The problem you have arises because you essentially try to encode two different types I see three solutions, maybe they can work, although it doesn't seem there is a perfect one:

  1. You could separate the info into two separate charts: one for total (percentage), one for types (count). Of course, there's an issue with additional space needed for additional chart. If the users can interact with the graphs (it looks like they can, as you're showing a cursor with tooltip details), you could make a switch (like a toggle or segmented control) in the graph slot, so the user can switch between the two in the same slot. If it's not interacted with (e.g., just stays there on the screen auto updating), you could make it so the chart switches automatically, alternating one chart with another every couple seconds in the same slot on the monitoring grid. There are some usability issues with that, but it all depends on the use cases.

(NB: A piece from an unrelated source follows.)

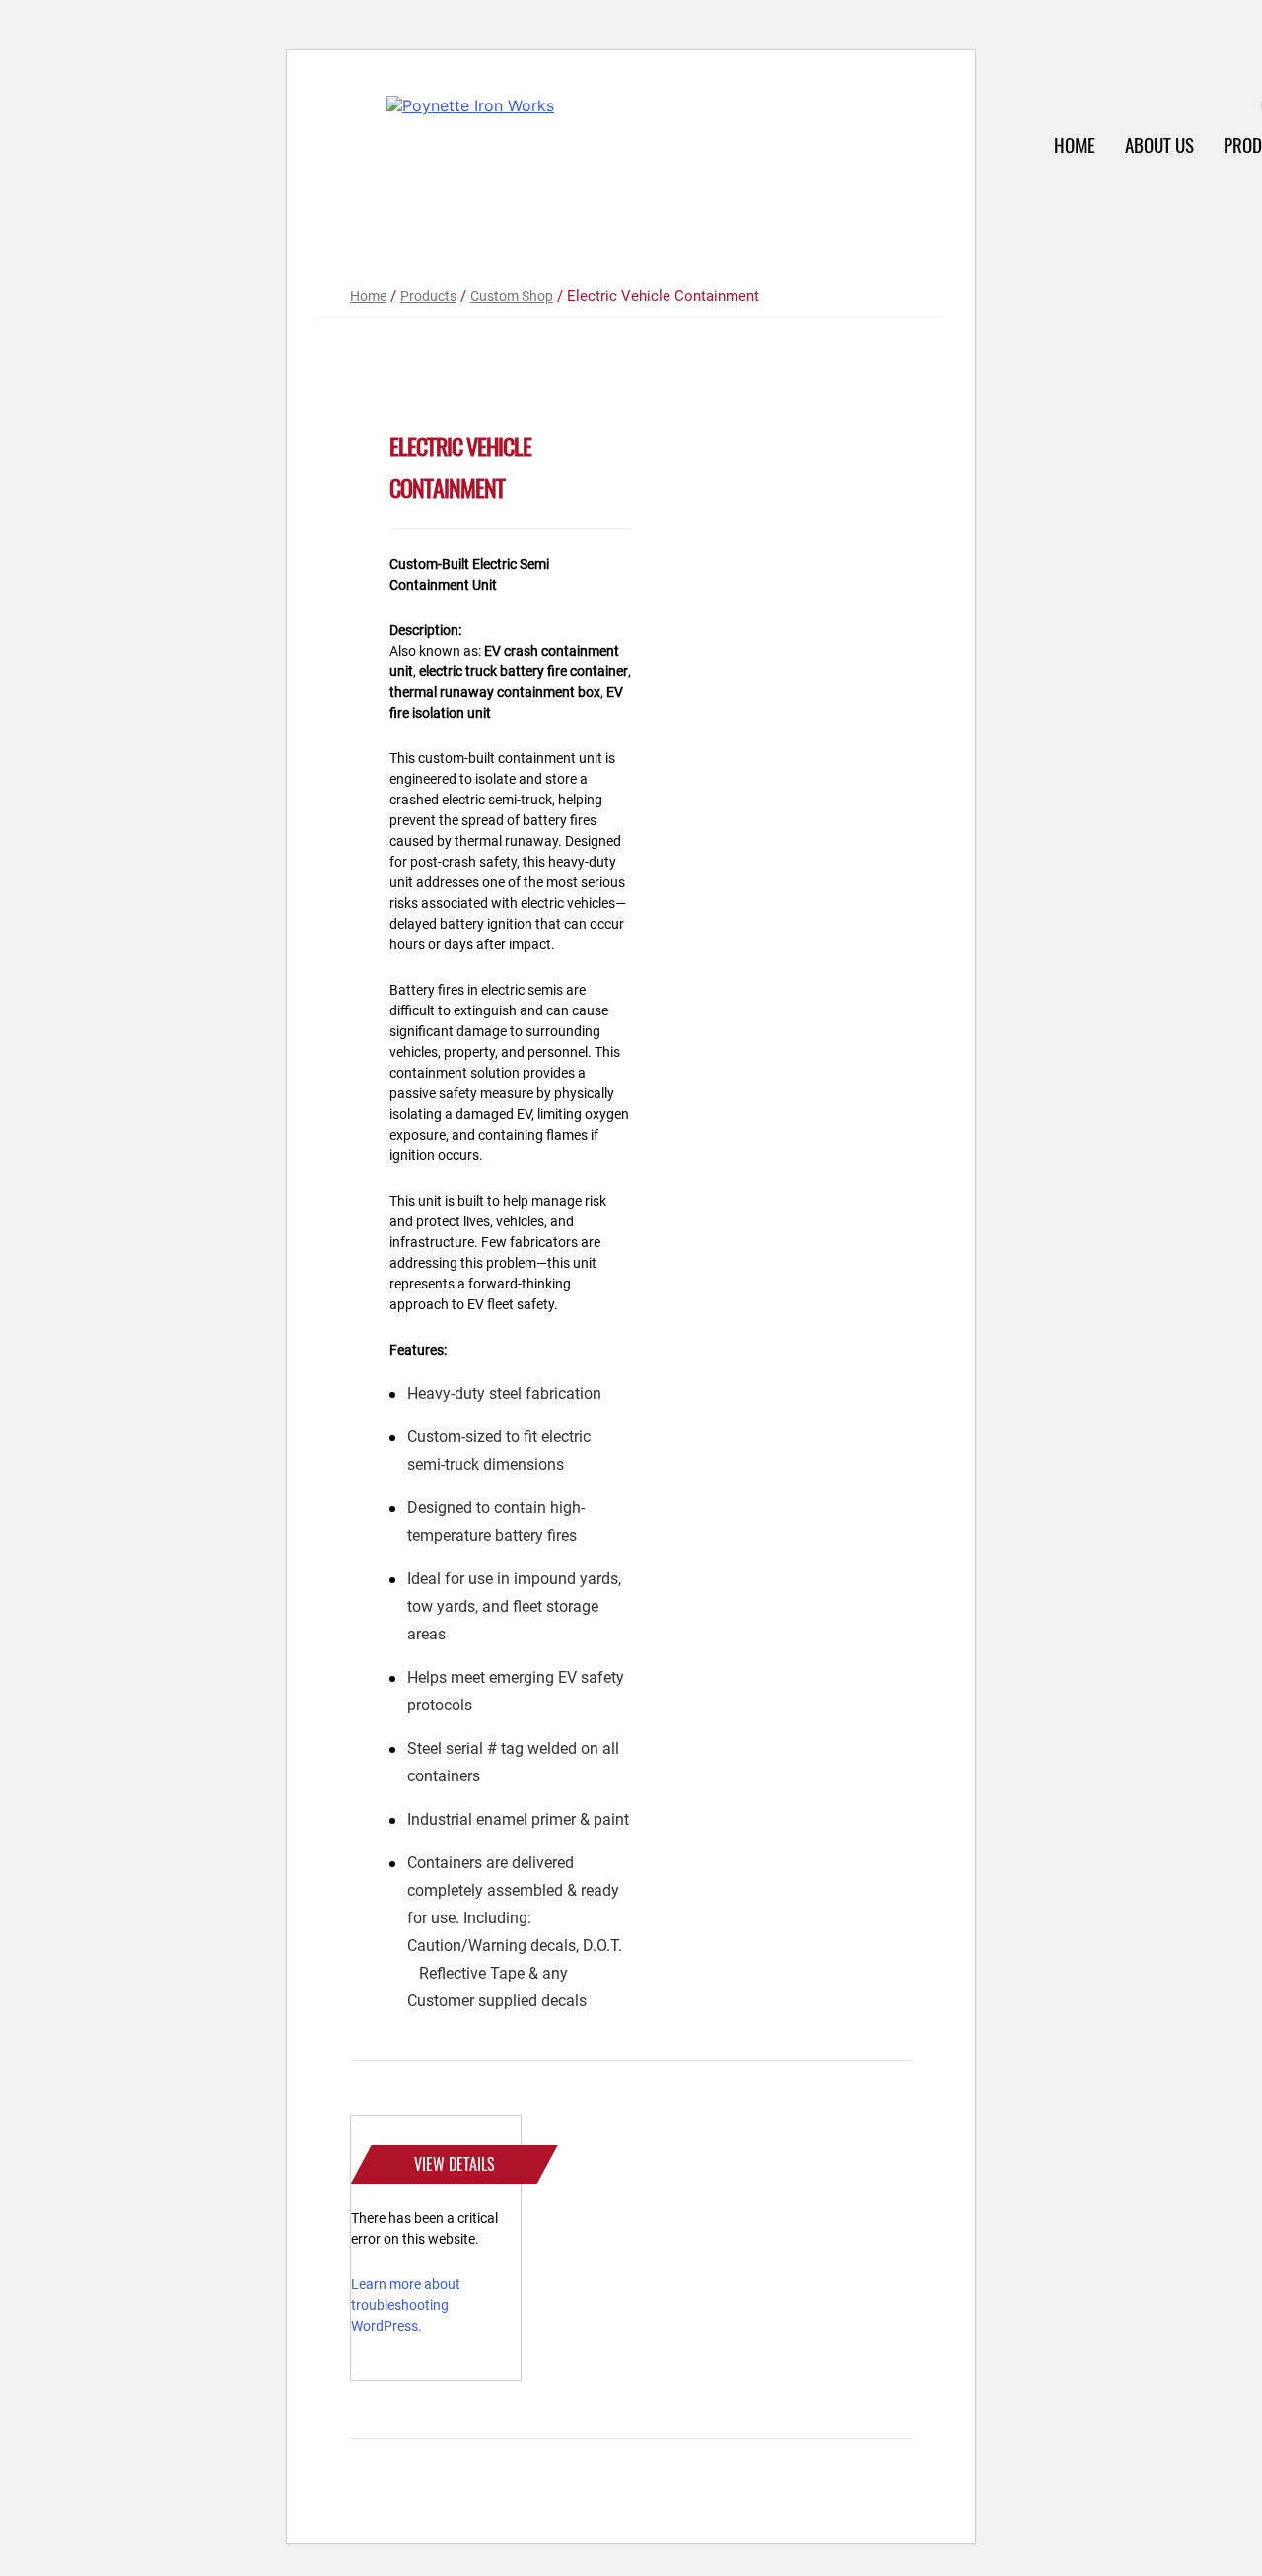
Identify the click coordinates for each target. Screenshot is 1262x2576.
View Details (454, 2164)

  2. You could introduce not just error types, but also error type combinations as types. Say, error type "A" is red, error type "B" is blue, error type "A and B" is red and blue (like, gradients, or diagonal stripes, or even different colors (red + blue = purple 😃 ) for the overlapping types). This gets exponentially more chaotic the more types there are, as you'd have to introduce new color (or whichever type of encoding you choose) for every combination, but you could only show the types that are actually represented on current chart to make it a bit simpler.

  3. You could combine stacked bars with unstacked ones. As in, for every hour (or whatever does the X-axis represent) you'd have two columns - one for total percentage and another one - stacked, for different types. Just make sure you make the total column very distinct, like make it black or gray, so it is clear, that it's different from the stack. Although this option could get confusing, I'm sure with proper legend it could work.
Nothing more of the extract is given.